エトワール
退職後、時間だけはたくさんあるので、よくDVDを借りて観るようになりました。
今回は、パリ・オペラ座のダンサーたちを追ったドキュメンタリーです。
フランス語で「エトワール」は「星」。
オペラ座バレエ団で最高のダンサーたちに与えられる称号です。
ダンサーたちは入団後、最下位の「カドリーユ」から始まって、「コリフェ」「スジェ」「プルミエ・ダンスール(女性はダンスーズと言うようです)」と試験を経ながら階級を上がっていくのですが、「エトワール」だけは芸術監督が任命する特別な称号。

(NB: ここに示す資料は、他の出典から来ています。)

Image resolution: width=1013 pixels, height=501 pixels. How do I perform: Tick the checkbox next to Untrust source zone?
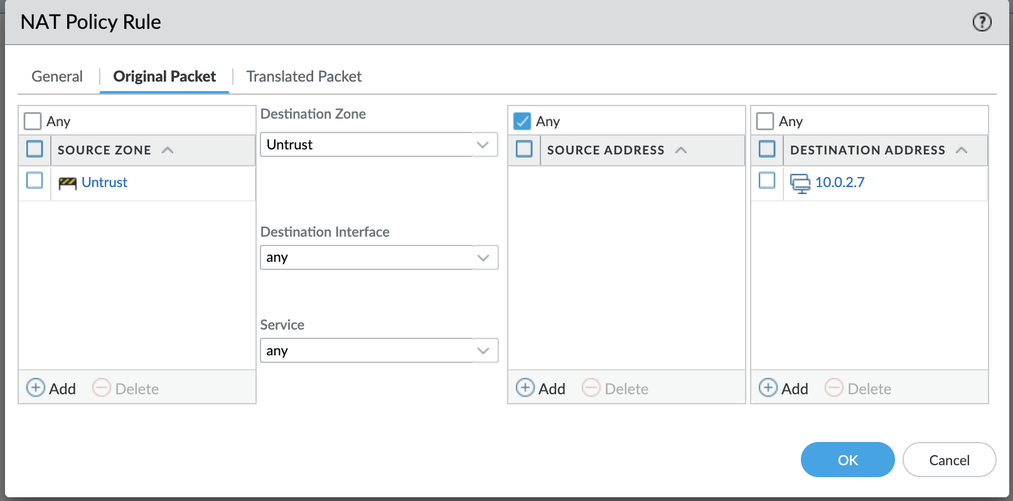[35, 181]
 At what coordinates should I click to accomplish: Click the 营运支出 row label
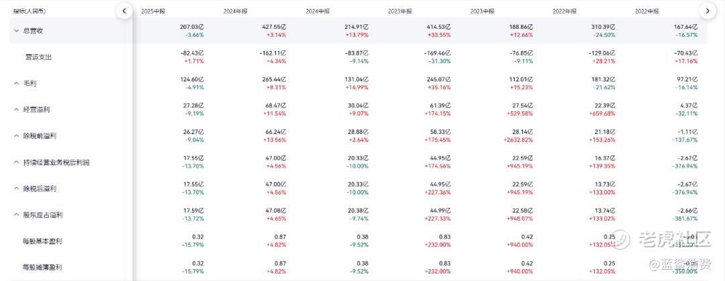pos(38,57)
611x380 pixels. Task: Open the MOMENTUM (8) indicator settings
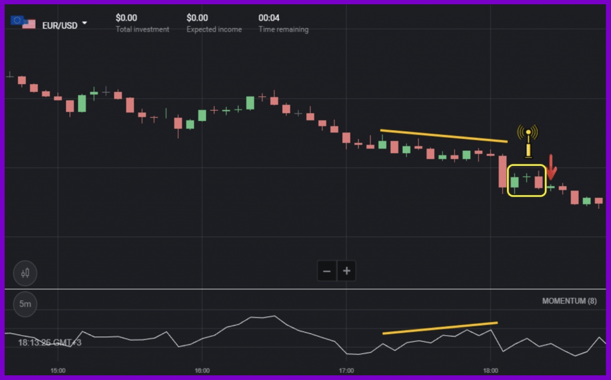click(569, 301)
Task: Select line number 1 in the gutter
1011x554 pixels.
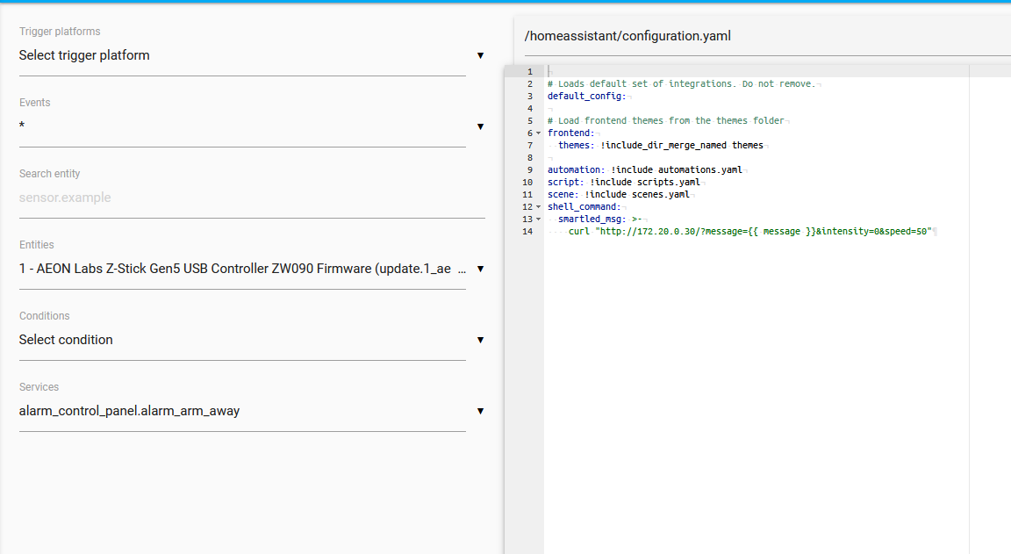Action: coord(529,72)
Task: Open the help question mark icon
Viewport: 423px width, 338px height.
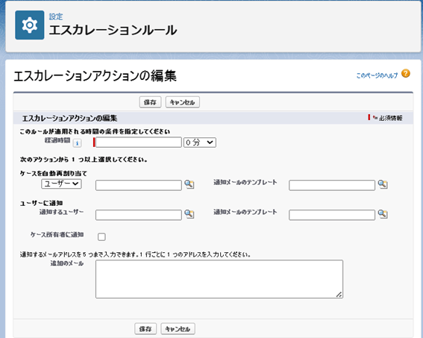Action: 405,73

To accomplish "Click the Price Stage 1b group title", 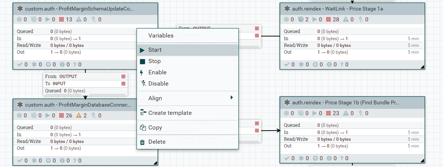I will tap(346, 102).
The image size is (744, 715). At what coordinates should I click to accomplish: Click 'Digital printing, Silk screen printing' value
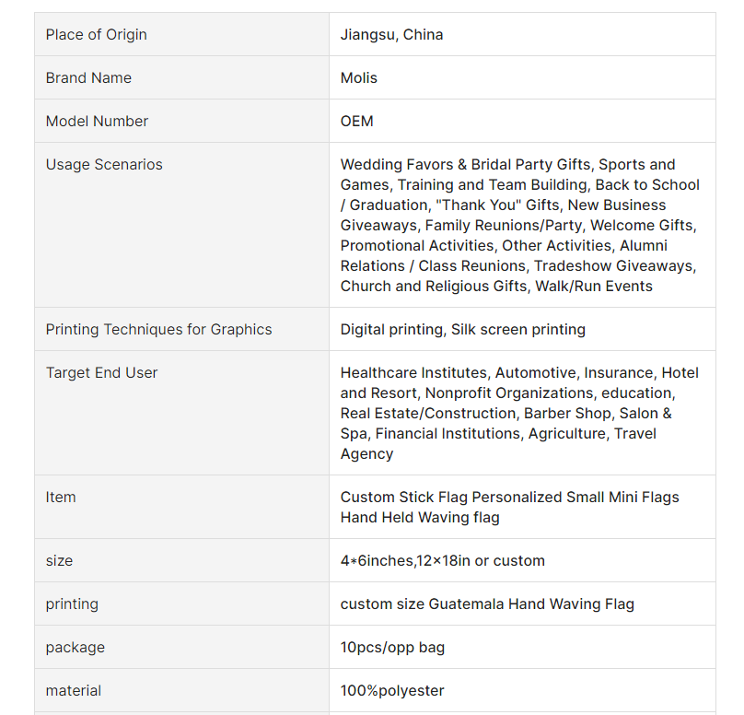pyautogui.click(x=463, y=330)
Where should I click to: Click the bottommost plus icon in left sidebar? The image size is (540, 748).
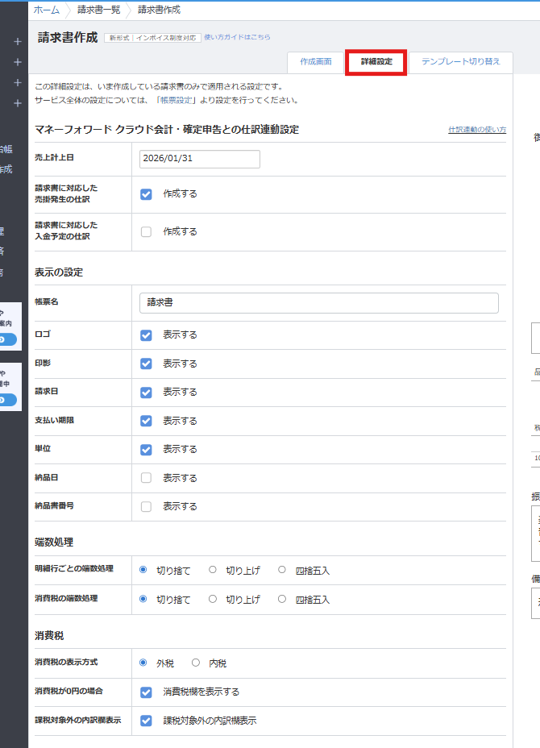pos(18,103)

そのエトワールたちをはじめとして、すべての階級のダンサーたちと舞台の裏側に取材したものです。
いつからか、踊ることに対して非常な魅力を感じるようになっていました。
踊る体は美しい、どんな踊りでもそう思います。
自分の体ひとつですべてを表現しようとすること、それを自分では完璧と思わずとも実現できることに羨望を感じます。
取材者は様々な質問をダンサーたちに投げかけます。
時に、その答えは人によって相反することが印象的でした。
ひとつの例として、ある女性ダンサーは「バレエ学校から一緒でも、ずっと周りはライバルであることは同じ。本当に心を許せる人はいない」。

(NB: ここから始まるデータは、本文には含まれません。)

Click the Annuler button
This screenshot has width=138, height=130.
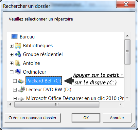click(x=117, y=118)
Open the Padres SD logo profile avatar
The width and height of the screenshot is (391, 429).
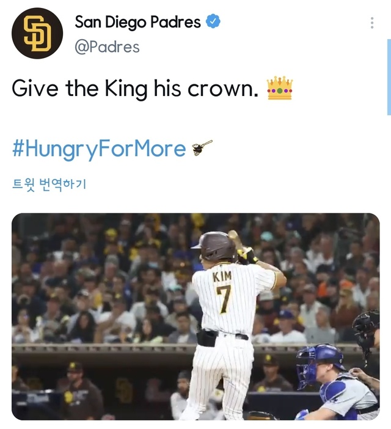pos(37,33)
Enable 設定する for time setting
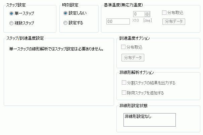The image size is (203, 135). click(65, 23)
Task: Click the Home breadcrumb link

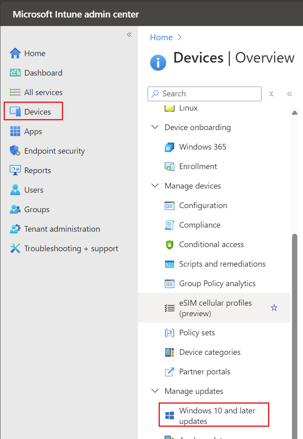Action: click(161, 37)
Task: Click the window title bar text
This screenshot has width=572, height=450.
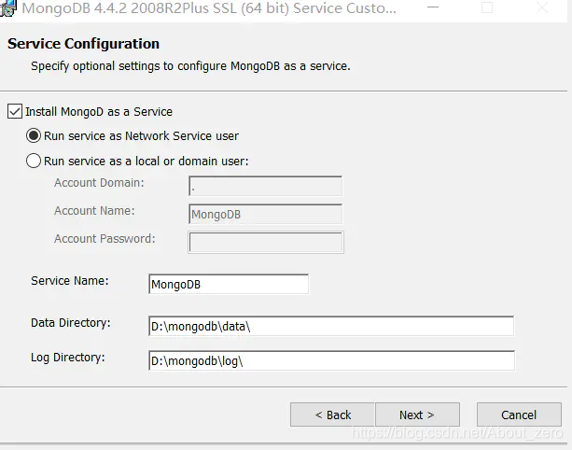Action: point(209,8)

しかし、ある男性エトワールは「バレエ学校時代から一緒に過ごした仲間。踊った後は10年前のように心から笑え合える間柄だ」と言います。
客席から観れば、まるで重力が存在しないように軽やかに華麗に舞台で舞っているダンサーたちですが、舞台上ではトゥシューズの立てる音が常にカタカタカタカタと鳴っていました。
そして、舞台から袖に引き返したダンサーたちは汗まみれで、崩折れるように座りこみ、苦しそうに肩で激しく息をしています。
毎日の厳しい稽古、自分でトゥシューズを修理しカスタマイズし、時に爪が割れ足が血まみれになり、そして、ベストな状態を保つために夜遊びなんてしない。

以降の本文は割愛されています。